Why are so many people poor? That’s really the question that Andy Kessler has no clue about. He’s an Op-Ed writer for the Wall Street Journal who recently wrote that people are poor because there are so many people helping them. Here’s a quote from his article, posted by Scott Keyes on the ThinkProgress website.
My 16-year-old son volunteers with an organization that feeds the homeless and fills kits with personal-hygiene supplies for them. It’s a worthwhile project, and I tell him so—but he doesn’t like it when our conversation on the way to his minimum-wage job turns to why these homeless folks aren’t also working. Perhaps, I suggest, because someone is feeding, clothing and, in effect, bathing them? […]
Given the massive wealth created in the U.S. economy over the past 30-plus years, it’s understandable that the mantra of the guilty generation is sustainability and recycling. But obsessing over carbon footprints and LEED certifications and free-range strawberries and charging for plastic bags will not help the world nearly as much as good old-fashioned economic growth. Gen-G will wise up to the reality that the way to improve lives is to get to work. If Woodstockers figured this out, so will they—as soon as they get over their guilt.
I was going to insert a direct link to the Wall Street Journal article, but, of course, you have to pay to get their news online. I didn’t want to pay, so I’m relying on the veracity of the article’s interpretation by ThinkProgress. I chose to enter this discourse because I’d like to share some thoughts on why God created a world in which so many people are poor.

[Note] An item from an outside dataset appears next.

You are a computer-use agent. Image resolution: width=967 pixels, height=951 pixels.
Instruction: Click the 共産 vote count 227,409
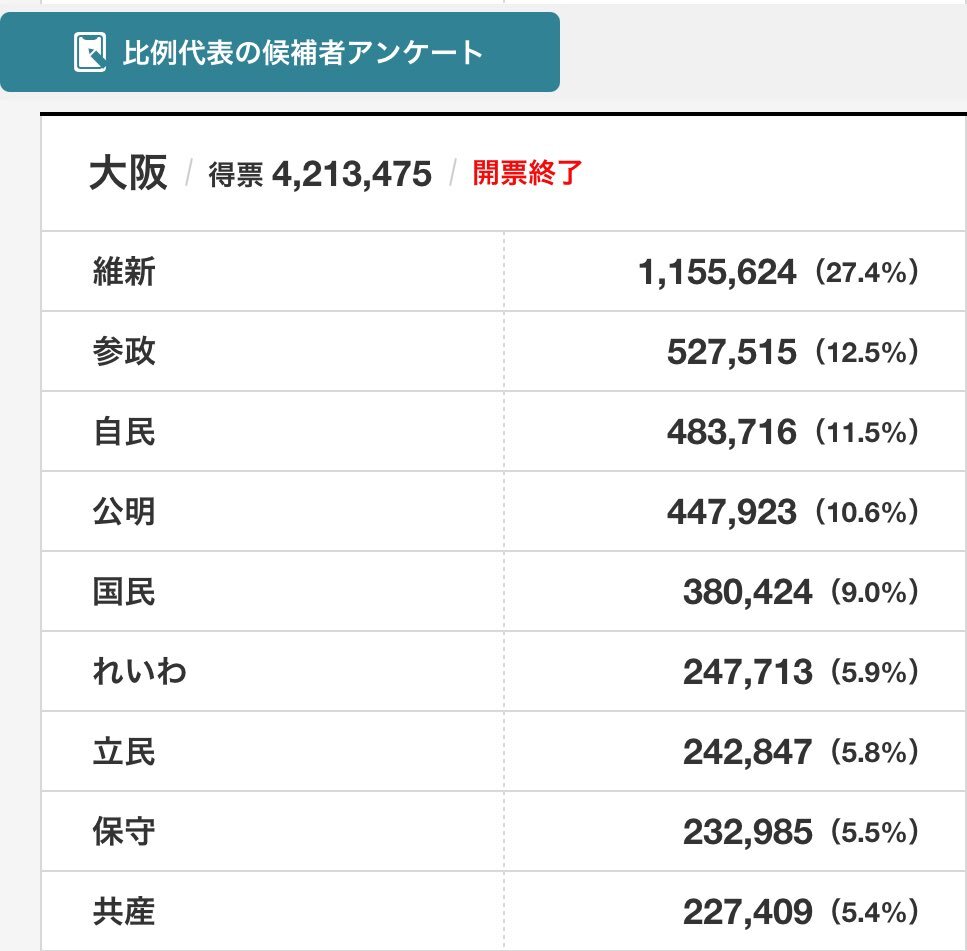tap(747, 912)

First, my response to Mr. Kessler’s article. I said in my April 12 post “In my opinion, it is nothing less than cruel–nothing less than cruel--to provide supportive services to those who are poor without also attempting to deal with the social systems that put and keep them in poverty.” So in one sense, Kessler and I agree that helping the poor helps to keep the poor in place, but I never said that helping them was what causes them to be poor, or that we shouldn’t help them at all. What I said was that we need to do much, much more than simply provide individual handouts and free food.
Kessler implies that creating jobs will send people to work, and voila!–no more poor people. Left unsaid is the understanding that those who create the jobs will also make lots more money. I think it is horribly naive, incredibly stupid or something worse to think that creating more jobs will make the poor go away. That’s the only solution the job makers can seem to come up with, I guess because creating jobs is what they do.

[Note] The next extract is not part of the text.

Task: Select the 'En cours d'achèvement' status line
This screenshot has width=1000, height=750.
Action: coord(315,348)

There’s nothing wrong with creating jobs. Yes, we need plenty more living wage jobs for a healthy economy. But some people simply cannot work. What are we to do with them, Mr. Kessler? Ignore them? What are we to do with the those with mentally incapacities, mental illnesses, and those who are physically unable to work? Blame them for not getting hired? Let them die on the streets?

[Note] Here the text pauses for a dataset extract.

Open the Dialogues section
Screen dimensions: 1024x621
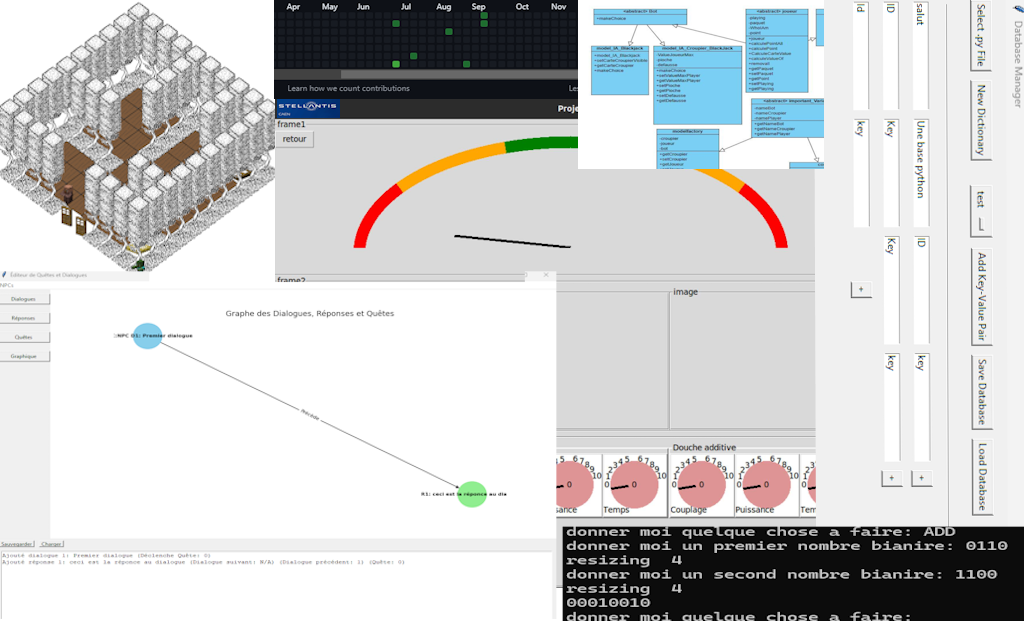[24, 299]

Creating jobs is one way to help some poor people. But if you really think that’s the only way to help poor people, then it is likely that you will also think that once the jobs are created it’s okay to blame those who don’t get jobs for not working, and wash your hands of them. How many times do we have to wreck our country with trickle down economics, giving free rides to the rich so that they can get richer and richer off the backs of the poor, before we get it? Every time we’ve tried that, the poverty rates have gone up, not down. And the rich keep getting richer.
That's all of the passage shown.